Ce problème est vraisemblablement un point en commun entre les différents travailleurs de ce corps d’éducation, qui fait face à une montée inquiétante de la délinquance, et l’insouciance chez les élèves.
De quoi inquiéter les enseignants qui appellent à plus de rigueur de la part de l’administration, et de suivi de la part des parents.
La semaine dernière, au niveau du quartier de Belgaïd, connu par la densité des élèves scolarisés, les profs d’un lycée ont également observé une grève, à cause du comportement jugé irrespectueux à leur égard.
Pis encore, dans ce même quartier relevant de la commune de Bir el Djir, un contrôle des élèves de l’un des CEM, a surpris l’administration.
En effet, deux grands couteaux et des cigarettes électroniques (chicha) ont été découverts chez des élèves qui sont encore au palier de la scolarisation moyenne, et n’ont pas encore atteint le palier du lycée.
Un danger imminent pour les autres élèves qui sont des cibles potentielles de ces «petits délinquants ».
Plusieurs parents ont fait part de leur inquiétude et appellent les responsables des établissements éducatifs à mener souvent ces opérations de contrôle, et dissuader le danger.
Ces enfants ont souvent des membres de leurs familles qui sont un mauvais exemple pour eux, et essaient de les imiter.
D’autres ne sont pas suivis par leurs parents, et laissent la rue impacter leur comportement, qui devient de plus en plus agressif.
Et leurs premières cibles se sont leurs camarades de classes.

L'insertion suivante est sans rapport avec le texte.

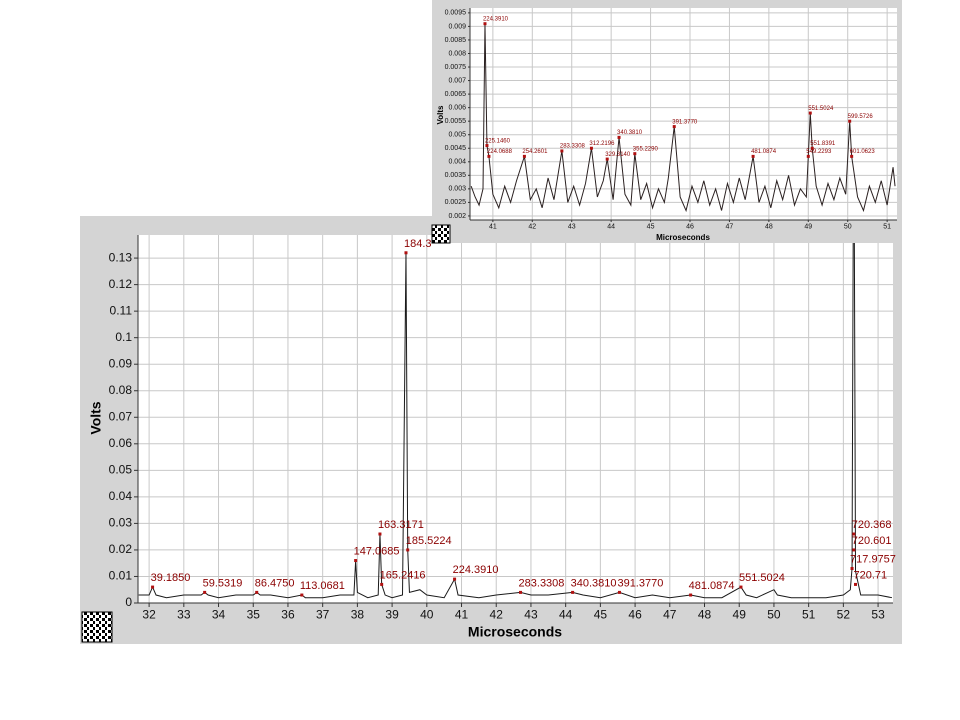 Image resolution: width=960 pixels, height=720 pixels. What do you see at coordinates (457, 190) in the screenshot?
I see `y-tick-label: 0.003` at bounding box center [457, 190].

Pour les enseignants, l’Etat doit protéger ces enfants vulnérables de la dérive, ces mineurs qui n’ont pas atteint l’âge de 18 ans, sont souvent victimes de leur échec scolaire et de la situation sociale de leurs familles, ce qui leur a contraint à aller droit vers le banditisme.
Ce phénomène de société s’ajoute à celui de la cigarette et la consommation de drogue qui prend de l’ampleur chez les élèves des CEM et des lycées, garçons et même des filles qui sont de plus en plus attirés par ces poisons.
Un phénomène lié à l’effet des médias et des réseaux sociaux qui sont désormais facilement accessibles après l’avènement de la technologie de la 4G et les fameuses applications de parodies comme le Snapchat et Tik-Tok et même Instagram et Facebook, où des publications et des publicités non-adéquates peuvent apparaître sur le fil, ce qui peut marquer le jeune adolescent.
Le contrôle parental doit être encore plus rigoureux pas seulement dans la rue mais même au sein de la maison.
Du pain sur la planche put la direction de l’Education qui doit redoubler d’efforts afin de lutter contre ces fléaux au sein des établissements scolaires.